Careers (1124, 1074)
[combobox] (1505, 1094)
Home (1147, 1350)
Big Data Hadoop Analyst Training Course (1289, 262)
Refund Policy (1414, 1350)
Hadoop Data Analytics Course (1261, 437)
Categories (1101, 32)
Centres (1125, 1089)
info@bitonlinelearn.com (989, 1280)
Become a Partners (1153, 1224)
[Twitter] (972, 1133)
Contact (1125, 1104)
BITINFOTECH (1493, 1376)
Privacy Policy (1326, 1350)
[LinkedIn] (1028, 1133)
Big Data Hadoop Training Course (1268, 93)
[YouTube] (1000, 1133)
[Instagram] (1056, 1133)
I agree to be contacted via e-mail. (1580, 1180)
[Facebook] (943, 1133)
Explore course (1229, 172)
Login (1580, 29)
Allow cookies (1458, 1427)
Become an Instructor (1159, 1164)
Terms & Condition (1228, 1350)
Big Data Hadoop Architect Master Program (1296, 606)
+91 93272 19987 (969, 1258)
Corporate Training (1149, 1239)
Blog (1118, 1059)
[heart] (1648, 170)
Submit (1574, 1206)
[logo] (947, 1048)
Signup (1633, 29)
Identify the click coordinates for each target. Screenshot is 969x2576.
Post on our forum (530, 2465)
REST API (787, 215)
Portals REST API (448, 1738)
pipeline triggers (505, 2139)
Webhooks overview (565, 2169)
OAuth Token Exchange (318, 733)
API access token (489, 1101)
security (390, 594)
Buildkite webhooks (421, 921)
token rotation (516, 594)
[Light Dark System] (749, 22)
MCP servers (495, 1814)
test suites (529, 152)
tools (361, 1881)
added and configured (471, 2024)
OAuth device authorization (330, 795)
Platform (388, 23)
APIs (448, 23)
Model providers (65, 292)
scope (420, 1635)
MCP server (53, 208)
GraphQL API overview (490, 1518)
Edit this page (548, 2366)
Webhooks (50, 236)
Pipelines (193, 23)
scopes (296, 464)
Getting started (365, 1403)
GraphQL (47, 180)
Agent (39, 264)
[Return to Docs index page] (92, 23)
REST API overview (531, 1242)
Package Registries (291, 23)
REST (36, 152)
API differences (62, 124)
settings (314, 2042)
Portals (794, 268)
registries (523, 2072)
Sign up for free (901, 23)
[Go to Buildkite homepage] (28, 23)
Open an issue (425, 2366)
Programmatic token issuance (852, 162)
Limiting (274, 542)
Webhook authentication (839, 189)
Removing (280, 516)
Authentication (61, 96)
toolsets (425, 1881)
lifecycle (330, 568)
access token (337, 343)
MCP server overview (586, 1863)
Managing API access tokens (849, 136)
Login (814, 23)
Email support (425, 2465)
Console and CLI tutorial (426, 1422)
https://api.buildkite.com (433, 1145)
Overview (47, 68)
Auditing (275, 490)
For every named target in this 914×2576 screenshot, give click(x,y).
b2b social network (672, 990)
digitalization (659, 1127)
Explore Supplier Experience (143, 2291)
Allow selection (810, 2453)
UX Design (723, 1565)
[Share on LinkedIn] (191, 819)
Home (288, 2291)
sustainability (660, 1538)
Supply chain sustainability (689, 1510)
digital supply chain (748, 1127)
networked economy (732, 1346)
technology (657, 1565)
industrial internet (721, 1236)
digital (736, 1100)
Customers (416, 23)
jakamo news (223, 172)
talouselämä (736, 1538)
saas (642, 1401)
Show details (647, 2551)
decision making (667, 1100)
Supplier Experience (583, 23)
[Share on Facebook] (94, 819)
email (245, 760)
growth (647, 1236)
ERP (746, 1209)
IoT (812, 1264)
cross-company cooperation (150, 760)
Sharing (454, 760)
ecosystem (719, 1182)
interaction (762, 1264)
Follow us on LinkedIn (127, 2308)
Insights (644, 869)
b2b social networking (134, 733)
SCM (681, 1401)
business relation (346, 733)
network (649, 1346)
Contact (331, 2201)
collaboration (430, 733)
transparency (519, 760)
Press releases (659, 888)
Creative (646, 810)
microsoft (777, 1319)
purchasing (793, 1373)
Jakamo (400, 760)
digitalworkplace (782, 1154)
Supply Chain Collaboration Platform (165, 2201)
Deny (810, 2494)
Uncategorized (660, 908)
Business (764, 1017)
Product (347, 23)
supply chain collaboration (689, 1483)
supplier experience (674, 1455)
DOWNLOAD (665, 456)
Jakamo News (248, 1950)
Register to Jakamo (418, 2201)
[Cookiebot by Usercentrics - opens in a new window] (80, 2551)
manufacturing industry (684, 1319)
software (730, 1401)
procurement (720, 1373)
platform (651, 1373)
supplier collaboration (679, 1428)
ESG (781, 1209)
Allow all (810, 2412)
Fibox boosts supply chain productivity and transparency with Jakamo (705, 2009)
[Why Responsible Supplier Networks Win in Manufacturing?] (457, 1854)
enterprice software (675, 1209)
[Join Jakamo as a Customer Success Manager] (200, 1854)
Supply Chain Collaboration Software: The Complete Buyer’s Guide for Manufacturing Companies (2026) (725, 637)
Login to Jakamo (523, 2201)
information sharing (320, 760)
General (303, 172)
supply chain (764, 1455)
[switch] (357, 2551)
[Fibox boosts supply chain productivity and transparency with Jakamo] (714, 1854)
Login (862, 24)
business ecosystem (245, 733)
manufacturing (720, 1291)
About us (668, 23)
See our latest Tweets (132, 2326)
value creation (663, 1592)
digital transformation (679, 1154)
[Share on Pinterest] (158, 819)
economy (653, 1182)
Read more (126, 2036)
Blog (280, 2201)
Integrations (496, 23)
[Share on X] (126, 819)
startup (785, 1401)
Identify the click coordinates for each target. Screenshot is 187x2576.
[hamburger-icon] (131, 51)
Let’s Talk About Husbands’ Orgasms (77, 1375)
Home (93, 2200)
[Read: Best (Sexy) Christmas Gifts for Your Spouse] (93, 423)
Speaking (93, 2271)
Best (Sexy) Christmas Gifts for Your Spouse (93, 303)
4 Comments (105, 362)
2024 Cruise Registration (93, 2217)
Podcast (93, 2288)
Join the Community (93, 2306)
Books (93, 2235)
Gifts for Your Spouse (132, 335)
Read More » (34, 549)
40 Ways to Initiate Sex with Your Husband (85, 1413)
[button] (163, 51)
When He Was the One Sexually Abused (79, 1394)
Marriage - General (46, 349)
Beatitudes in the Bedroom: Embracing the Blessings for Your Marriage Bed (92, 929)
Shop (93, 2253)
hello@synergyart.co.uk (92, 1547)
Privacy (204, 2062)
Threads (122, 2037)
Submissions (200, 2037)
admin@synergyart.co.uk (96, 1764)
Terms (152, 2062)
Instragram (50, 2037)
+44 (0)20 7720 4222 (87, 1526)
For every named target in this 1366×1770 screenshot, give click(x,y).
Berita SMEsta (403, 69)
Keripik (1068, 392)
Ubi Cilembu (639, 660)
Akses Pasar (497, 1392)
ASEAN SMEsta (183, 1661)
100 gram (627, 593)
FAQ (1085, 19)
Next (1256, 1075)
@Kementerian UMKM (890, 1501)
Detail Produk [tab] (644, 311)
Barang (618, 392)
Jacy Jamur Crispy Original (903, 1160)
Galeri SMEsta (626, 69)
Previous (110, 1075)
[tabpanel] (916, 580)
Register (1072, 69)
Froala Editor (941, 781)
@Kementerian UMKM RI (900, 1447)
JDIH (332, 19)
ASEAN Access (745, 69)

--------------------------------

- [What the task requires]:
Print out all the material above, unaltered.

- [Solution to this exercise]:
Careers (1124, 1074)
[combobox] (1505, 1094)
Home (1147, 1350)
Big Data Hadoop Analyst Training Course (1289, 262)
Refund Policy (1414, 1350)
Hadoop Data Analytics Course (1261, 437)
Categories (1101, 32)
Centres (1125, 1089)
info@bitonlinelearn.com (989, 1280)
Become a Partners (1153, 1224)
[Twitter] (972, 1133)
Contact (1125, 1104)
BITINFOTECH (1493, 1376)
Privacy Policy (1326, 1350)
[LinkedIn] (1028, 1133)
Big Data Hadoop Training Course (1268, 93)
[YouTube] (1000, 1133)
[Instagram] (1056, 1133)
I agree to be contacted via e-mail. (1580, 1180)
[Facebook] (943, 1133)
Explore course (1229, 172)
Login (1580, 29)
Allow cookies (1458, 1427)
Become an Instructor (1159, 1164)
Terms & Condition (1228, 1350)
Big Data Hadoop Architect Master Program (1296, 606)
+91 93272 19987 (969, 1258)
Corporate Training (1149, 1239)
Blog (1118, 1059)
[heart] (1648, 170)
Submit (1574, 1206)
[logo] (947, 1048)
Signup (1633, 29)
Identify the click coordinates for each target. Screenshot is 969x2576.
Post on our forum (530, 2465)
REST API (787, 215)
Portals REST API (448, 1738)
pipeline triggers (505, 2139)
Webhooks overview (565, 2169)
OAuth Token Exchange (318, 733)
API access token (489, 1101)
security (390, 594)
Buildkite webhooks (421, 921)
token rotation (516, 594)
[Light Dark System] (749, 22)
MCP servers (495, 1814)
test suites (529, 152)
tools (361, 1881)
added and configured (471, 2024)
OAuth device authorization (330, 795)
Platform (388, 23)
APIs (448, 23)
Model providers (65, 292)
scope (420, 1635)
MCP server (53, 208)
GraphQL API overview (490, 1518)
Edit this page (548, 2366)
Webhooks (50, 236)
Pipelines (193, 23)
scopes (296, 464)
Getting started (365, 1403)
GraphQL (47, 180)
Agent (39, 264)
[Return to Docs index page] (92, 23)
REST API overview (531, 1242)
Package Registries (291, 23)
REST (36, 152)
API differences (62, 124)
settings (314, 2042)
Portals (794, 268)
registries (523, 2072)
Sign up for free (901, 23)
[Go to Buildkite homepage] (28, 23)
Open an issue (425, 2366)
Programmatic token issuance (852, 162)
Limiting (274, 542)
Webhook authentication (839, 189)
Removing (280, 516)
Authentication (61, 96)
toolsets (425, 1881)
lifecycle (330, 568)
access token (337, 343)
MCP server overview (586, 1863)
Managing API access tokens (849, 136)
Login (814, 23)
Email support (425, 2465)
Console and CLI tutorial (426, 1422)
https://api.buildkite.com (433, 1145)
Overview (47, 68)
Auditing (275, 490)
For every named target in this 914×2576 screenshot, give click(x,y).
b2b social network (672, 990)
digitalization (659, 1127)
Explore Supplier Experience (143, 2291)
Allow selection (810, 2453)
UX Design (723, 1565)
[Share on LinkedIn] (191, 819)
Home (288, 2291)
sustainability (660, 1538)
Supply chain sustainability (689, 1510)
digital supply chain (748, 1127)
networked economy (732, 1346)
technology (657, 1565)
industrial internet (721, 1236)
digital (736, 1100)
Customers (416, 23)
jakamo news (223, 172)
talouselämä (736, 1538)
saas (642, 1401)
Show details (647, 2551)
decision making (667, 1100)
Supplier Experience (583, 23)
[Share on Facebook] (94, 819)
email (245, 760)
growth (647, 1236)
ERP (746, 1209)
IoT (812, 1264)
cross-company cooperation (150, 760)
Sharing (454, 760)
ecosystem (719, 1182)
interaction (762, 1264)
Follow us on LinkedIn (127, 2308)
Insights (644, 869)
b2b social networking (134, 733)
SCM (681, 1401)
business relation (346, 733)
network (649, 1346)
Contact (331, 2201)
collaboration (430, 733)
transparency (519, 760)
Press releases (659, 888)
Creative (646, 810)
microsoft (777, 1319)
purchasing (793, 1373)
Jakamo (400, 760)
digitalworkplace (782, 1154)
Supply Chain Collaboration Platform (165, 2201)
Deny (810, 2494)
Uncategorized (660, 908)
Business (764, 1017)
Product (347, 23)
supply chain collaboration (689, 1483)
supplier experience (674, 1455)
DOWNLOAD (665, 456)
Jakamo News (248, 1950)
Register to Jakamo (418, 2201)
[Cookiebot by Usercentrics - opens in a new window] (80, 2551)
manufacturing industry (684, 1319)
software (730, 1401)
procurement (720, 1373)
platform (651, 1373)
supplier collaboration (679, 1428)
ESG (781, 1209)
Allow all (810, 2412)
Fibox boosts supply chain productivity and transparency with Jakamo (705, 2009)
[Why Responsible Supplier Networks Win in Manufacturing?] (457, 1854)
enterprice software (675, 1209)
[Join Jakamo as a Customer Success Manager] (200, 1854)
Supply Chain Collaboration Software: The Complete Buyer’s Guide for Manufacturing Companies (2026) (725, 637)
Login to Jakamo (523, 2201)
information sharing (320, 760)
General (303, 172)
supply chain (764, 1455)
[switch] (357, 2551)
[Fibox boosts supply chain productivity and transparency with Jakamo] (714, 1854)
Login (862, 24)
business ecosystem (245, 733)
manufacturing (720, 1291)
About us (668, 23)
See our latest Tweets (132, 2326)
value creation (663, 1592)
digital transformation (679, 1154)
[Share on Pinterest] (158, 819)
economy (653, 1182)
Read more (126, 2036)
Blog (280, 2201)
Integrations (496, 23)
[Share on X] (126, 819)
startup (785, 1401)
Identify the click coordinates for each target. Screenshot is 187x2576.
[hamburger-icon] (131, 51)
Let’s Talk About Husbands’ Orgasms (77, 1375)
Home (93, 2200)
[Read: Best (Sexy) Christmas Gifts for Your Spouse] (93, 423)
Speaking (93, 2271)
Best (Sexy) Christmas Gifts for Your Spouse (93, 303)
4 Comments (105, 362)
2024 Cruise Registration (93, 2217)
Podcast (93, 2288)
Join the Community (93, 2306)
Books (93, 2235)
Gifts for Your Spouse (132, 335)
Read More » (34, 549)
40 Ways to Initiate Sex with Your Husband (85, 1413)
[button] (163, 51)
When He Was the One Sexually Abused (79, 1394)
Marriage - General (46, 349)
Beatitudes in the Bedroom: Embracing the Blessings for Your Marriage Bed (92, 929)
Shop (93, 2253)
hello@synergyart.co.uk (92, 1547)
Privacy (204, 2062)
Threads (122, 2037)
Submissions (200, 2037)
admin@synergyart.co.uk (96, 1764)
Terms (152, 2062)
Instragram (50, 2037)
+44 (0)20 7720 4222 (87, 1526)
For every named target in this 1366×1770 screenshot, give click(x,y).
Berita SMEsta (403, 69)
Keripik (1068, 392)
Ubi Cilembu (639, 660)
Akses Pasar (497, 1392)
ASEAN SMEsta (183, 1661)
100 gram (627, 593)
FAQ (1085, 19)
Next (1256, 1075)
@Kementerian UMKM (890, 1501)
Detail Produk [tab] (644, 311)
Barang (618, 392)
Jacy Jamur Crispy Original (903, 1160)
Galeri SMEsta (626, 69)
Previous (110, 1075)
[tabpanel] (916, 580)
Register (1072, 69)
Froala Editor (941, 781)
@Kementerian UMKM RI (900, 1447)
JDIH (332, 19)
ASEAN Access (745, 69)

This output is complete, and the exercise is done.